■ TASK GOAL
Only these lines are needed: the first line of the entries below through the line with "This screenshot has height=600, width=800.", each returned exactly.

■ DATA
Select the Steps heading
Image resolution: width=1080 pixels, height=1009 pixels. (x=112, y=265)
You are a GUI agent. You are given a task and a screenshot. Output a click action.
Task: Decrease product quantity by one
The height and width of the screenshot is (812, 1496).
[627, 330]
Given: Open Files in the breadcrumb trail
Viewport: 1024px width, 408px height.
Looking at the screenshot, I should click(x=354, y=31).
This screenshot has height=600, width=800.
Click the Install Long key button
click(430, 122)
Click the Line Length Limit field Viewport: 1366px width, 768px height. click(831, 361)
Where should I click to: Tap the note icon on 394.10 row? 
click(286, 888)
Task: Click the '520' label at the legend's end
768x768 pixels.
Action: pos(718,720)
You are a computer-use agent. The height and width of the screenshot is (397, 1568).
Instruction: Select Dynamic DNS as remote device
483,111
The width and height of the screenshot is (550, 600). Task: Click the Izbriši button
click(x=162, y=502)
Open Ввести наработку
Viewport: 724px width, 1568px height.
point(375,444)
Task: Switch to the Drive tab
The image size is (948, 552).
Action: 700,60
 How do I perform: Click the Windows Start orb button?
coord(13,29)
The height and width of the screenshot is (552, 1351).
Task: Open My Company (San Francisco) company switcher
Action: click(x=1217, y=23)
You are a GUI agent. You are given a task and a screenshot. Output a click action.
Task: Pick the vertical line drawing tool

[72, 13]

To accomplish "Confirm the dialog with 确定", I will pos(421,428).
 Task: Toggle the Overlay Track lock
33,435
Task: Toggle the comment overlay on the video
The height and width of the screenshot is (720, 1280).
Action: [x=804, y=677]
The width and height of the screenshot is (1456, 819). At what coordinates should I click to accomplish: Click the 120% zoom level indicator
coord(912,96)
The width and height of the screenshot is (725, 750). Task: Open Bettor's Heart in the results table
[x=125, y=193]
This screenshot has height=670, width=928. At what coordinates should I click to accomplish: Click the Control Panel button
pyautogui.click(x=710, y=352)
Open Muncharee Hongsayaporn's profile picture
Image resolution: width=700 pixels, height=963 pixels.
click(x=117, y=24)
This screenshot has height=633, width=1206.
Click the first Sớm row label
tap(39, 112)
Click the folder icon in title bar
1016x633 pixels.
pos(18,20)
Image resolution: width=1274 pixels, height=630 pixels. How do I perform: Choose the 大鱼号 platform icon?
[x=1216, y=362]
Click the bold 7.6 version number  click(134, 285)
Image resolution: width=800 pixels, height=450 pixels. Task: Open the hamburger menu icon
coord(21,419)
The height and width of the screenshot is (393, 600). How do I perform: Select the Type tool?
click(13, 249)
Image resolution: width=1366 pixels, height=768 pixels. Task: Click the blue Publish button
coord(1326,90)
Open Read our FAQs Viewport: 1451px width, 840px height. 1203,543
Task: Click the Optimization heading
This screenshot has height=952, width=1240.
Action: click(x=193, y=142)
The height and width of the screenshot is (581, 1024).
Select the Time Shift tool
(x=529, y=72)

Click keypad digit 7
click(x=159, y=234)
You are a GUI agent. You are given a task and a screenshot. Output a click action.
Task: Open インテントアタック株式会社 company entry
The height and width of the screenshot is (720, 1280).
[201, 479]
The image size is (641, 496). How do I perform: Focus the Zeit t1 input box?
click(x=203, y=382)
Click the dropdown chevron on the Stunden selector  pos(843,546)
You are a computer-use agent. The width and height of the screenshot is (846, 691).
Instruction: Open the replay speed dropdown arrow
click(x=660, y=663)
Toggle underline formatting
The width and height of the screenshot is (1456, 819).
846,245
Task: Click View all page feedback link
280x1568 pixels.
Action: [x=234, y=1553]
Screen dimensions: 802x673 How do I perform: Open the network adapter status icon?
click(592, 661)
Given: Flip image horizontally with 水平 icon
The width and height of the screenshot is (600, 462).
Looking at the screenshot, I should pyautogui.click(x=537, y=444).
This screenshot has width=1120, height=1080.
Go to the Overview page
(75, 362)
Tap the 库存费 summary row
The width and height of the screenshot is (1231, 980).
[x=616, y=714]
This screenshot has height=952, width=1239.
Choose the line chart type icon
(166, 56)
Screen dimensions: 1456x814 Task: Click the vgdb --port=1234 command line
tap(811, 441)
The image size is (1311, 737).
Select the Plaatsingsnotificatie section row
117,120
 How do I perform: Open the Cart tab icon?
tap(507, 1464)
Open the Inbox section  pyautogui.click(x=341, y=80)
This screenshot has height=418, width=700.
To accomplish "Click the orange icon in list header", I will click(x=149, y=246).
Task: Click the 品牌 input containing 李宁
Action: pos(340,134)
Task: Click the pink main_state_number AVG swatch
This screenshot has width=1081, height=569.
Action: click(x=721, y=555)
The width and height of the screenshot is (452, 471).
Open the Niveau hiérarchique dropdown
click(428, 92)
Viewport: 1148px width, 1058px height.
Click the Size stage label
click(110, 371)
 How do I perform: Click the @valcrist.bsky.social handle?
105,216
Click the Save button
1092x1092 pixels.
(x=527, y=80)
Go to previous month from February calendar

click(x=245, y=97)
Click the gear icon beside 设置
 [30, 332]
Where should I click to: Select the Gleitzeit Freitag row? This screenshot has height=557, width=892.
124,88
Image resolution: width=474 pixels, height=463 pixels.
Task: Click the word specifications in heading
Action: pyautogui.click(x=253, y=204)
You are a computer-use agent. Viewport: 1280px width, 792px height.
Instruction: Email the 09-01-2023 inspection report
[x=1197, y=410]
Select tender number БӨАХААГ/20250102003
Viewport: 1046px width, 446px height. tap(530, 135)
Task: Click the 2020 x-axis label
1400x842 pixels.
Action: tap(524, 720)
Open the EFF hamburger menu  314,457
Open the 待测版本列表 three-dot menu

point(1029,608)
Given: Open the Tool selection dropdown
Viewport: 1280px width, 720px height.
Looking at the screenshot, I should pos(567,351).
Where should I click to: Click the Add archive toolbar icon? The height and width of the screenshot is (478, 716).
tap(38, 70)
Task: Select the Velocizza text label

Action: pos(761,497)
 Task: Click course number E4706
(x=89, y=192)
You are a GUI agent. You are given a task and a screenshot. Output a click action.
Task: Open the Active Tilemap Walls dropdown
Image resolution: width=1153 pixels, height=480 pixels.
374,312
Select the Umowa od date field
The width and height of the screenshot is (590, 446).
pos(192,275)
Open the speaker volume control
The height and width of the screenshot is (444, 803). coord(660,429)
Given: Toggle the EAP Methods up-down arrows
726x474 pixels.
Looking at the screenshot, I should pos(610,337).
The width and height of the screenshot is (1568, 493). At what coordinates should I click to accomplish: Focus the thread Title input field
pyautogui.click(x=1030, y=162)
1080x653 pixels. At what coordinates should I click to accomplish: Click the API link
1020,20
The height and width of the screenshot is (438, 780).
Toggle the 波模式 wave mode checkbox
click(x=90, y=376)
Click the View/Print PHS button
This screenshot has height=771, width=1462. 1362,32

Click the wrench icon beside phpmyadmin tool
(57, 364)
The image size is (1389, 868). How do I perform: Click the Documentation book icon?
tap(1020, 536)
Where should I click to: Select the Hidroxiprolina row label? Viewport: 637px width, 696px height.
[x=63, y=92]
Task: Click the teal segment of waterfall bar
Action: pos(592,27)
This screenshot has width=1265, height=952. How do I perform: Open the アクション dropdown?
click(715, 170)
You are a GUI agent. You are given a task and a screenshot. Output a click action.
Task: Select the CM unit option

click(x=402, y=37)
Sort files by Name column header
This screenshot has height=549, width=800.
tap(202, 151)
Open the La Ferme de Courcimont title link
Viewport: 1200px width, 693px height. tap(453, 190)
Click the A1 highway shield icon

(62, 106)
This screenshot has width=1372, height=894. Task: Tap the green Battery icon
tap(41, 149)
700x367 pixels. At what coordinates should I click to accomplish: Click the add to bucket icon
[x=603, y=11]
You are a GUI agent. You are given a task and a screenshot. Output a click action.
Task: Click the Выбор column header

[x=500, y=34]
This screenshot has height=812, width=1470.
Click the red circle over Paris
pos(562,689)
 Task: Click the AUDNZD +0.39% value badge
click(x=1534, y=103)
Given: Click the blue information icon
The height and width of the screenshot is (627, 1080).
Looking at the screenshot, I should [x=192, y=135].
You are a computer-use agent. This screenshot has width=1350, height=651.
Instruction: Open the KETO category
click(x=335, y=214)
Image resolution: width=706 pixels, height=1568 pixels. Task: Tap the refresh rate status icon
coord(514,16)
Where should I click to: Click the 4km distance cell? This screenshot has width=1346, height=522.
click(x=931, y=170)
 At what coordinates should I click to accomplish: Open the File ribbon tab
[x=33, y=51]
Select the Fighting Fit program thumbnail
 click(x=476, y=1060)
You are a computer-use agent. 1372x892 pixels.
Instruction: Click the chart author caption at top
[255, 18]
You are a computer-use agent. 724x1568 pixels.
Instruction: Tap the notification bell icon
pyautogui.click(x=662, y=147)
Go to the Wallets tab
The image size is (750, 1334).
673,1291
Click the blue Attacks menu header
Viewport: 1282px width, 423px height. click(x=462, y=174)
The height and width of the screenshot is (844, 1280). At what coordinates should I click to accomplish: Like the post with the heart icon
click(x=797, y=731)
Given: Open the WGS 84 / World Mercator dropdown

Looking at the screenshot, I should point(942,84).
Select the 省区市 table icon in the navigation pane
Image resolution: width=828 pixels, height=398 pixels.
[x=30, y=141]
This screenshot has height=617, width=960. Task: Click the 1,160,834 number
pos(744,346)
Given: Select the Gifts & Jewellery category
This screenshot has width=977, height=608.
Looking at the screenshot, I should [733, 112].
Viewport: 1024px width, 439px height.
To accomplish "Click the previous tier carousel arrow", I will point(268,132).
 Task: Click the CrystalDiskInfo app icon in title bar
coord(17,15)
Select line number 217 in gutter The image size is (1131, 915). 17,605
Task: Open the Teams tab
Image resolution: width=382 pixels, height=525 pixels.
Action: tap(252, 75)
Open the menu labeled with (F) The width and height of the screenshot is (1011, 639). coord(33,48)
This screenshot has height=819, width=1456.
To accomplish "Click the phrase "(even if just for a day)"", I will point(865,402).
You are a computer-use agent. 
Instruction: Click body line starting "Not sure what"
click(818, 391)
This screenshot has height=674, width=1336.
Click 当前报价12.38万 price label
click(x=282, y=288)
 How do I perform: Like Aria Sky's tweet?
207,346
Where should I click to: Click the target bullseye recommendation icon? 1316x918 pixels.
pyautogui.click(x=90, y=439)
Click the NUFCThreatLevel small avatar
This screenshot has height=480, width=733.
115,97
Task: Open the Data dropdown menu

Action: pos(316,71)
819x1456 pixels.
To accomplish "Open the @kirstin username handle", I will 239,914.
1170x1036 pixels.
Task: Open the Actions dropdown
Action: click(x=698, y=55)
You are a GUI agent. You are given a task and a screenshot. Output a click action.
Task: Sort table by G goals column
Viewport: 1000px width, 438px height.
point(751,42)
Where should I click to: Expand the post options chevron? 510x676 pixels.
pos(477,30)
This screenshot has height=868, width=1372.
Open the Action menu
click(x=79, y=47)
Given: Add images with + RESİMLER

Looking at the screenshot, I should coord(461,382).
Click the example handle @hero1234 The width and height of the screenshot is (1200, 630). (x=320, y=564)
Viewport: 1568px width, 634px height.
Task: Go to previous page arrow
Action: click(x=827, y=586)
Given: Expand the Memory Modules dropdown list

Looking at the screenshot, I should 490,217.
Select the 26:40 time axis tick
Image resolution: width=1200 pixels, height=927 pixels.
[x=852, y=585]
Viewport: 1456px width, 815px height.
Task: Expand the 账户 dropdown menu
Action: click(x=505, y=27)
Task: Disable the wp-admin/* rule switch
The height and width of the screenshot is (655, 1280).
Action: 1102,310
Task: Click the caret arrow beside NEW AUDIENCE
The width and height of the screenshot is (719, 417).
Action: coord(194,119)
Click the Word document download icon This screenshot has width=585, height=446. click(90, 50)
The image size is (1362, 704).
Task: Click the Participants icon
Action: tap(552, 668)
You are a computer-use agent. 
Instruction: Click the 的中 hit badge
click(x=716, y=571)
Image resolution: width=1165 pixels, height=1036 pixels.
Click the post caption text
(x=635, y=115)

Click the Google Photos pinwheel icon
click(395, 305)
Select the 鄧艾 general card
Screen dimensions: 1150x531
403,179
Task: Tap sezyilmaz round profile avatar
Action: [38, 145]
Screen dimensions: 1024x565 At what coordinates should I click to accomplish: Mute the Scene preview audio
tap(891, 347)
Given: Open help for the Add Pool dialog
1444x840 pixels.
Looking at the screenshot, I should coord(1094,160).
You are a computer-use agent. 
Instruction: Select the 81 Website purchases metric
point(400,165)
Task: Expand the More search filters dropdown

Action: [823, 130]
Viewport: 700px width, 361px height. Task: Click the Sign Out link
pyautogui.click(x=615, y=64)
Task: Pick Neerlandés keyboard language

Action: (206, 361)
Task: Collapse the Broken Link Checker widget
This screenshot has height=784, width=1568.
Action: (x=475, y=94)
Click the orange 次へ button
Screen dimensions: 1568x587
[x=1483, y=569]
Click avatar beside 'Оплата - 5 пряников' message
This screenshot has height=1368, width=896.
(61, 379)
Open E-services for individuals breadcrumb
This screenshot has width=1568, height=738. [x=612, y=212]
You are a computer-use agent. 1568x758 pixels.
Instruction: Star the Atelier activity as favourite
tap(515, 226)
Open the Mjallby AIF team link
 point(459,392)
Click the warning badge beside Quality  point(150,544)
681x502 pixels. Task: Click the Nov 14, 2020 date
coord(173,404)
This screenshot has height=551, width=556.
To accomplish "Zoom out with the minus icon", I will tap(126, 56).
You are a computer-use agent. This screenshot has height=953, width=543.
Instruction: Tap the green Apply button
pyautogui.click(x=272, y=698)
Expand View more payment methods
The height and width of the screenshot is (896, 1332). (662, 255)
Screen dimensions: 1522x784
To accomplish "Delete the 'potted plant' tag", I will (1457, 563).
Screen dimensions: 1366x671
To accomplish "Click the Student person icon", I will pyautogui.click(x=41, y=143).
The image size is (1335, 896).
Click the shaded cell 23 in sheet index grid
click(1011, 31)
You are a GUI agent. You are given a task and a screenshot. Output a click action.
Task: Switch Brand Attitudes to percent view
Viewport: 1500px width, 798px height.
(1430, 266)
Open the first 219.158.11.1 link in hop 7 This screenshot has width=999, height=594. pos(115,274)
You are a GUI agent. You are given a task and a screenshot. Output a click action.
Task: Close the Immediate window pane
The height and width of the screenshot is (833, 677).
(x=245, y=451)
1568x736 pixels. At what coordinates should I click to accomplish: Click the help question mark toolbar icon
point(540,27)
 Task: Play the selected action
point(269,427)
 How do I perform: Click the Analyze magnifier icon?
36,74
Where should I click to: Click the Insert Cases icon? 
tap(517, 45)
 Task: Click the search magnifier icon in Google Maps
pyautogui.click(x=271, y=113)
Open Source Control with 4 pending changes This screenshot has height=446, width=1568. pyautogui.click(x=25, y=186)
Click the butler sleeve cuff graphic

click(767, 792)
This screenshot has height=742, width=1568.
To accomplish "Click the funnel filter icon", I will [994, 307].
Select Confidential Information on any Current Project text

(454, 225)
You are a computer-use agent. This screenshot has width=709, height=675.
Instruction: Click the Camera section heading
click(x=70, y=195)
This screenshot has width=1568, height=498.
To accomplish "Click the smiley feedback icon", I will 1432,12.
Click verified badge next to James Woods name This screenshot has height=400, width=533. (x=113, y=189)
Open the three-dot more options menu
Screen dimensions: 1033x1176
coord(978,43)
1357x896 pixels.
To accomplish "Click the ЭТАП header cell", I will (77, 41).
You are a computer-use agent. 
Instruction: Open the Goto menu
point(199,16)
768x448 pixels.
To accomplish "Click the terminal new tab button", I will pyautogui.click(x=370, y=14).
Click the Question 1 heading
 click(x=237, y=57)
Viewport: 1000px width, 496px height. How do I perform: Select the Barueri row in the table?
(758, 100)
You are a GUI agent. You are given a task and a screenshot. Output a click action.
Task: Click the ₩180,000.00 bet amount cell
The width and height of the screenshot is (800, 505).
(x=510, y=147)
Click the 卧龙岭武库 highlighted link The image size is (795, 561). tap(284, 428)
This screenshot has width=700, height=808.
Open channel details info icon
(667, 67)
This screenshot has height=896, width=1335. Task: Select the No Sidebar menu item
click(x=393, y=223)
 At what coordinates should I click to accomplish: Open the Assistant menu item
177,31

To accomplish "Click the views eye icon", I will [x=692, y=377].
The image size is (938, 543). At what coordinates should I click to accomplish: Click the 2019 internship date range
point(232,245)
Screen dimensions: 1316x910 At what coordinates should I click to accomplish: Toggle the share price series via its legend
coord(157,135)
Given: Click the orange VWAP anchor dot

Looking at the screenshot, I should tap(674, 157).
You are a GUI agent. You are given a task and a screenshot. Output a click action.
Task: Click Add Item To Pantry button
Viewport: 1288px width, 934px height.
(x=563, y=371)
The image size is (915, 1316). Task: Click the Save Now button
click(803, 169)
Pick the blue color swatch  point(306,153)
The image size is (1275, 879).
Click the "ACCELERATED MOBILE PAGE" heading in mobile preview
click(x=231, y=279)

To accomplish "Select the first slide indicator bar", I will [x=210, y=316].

■ SOLUTION
Select the Steps heading
Image resolution: width=1080 pixels, height=1009 pixels. (x=112, y=265)
You are a GUI agent. You are given a task and a screenshot. Output a click action.
Task: Decrease product quantity by one
The height and width of the screenshot is (812, 1496).
[627, 330]
Given: Open Files in the breadcrumb trail
Viewport: 1024px width, 408px height.
Looking at the screenshot, I should click(x=354, y=31).
This screenshot has height=600, width=800.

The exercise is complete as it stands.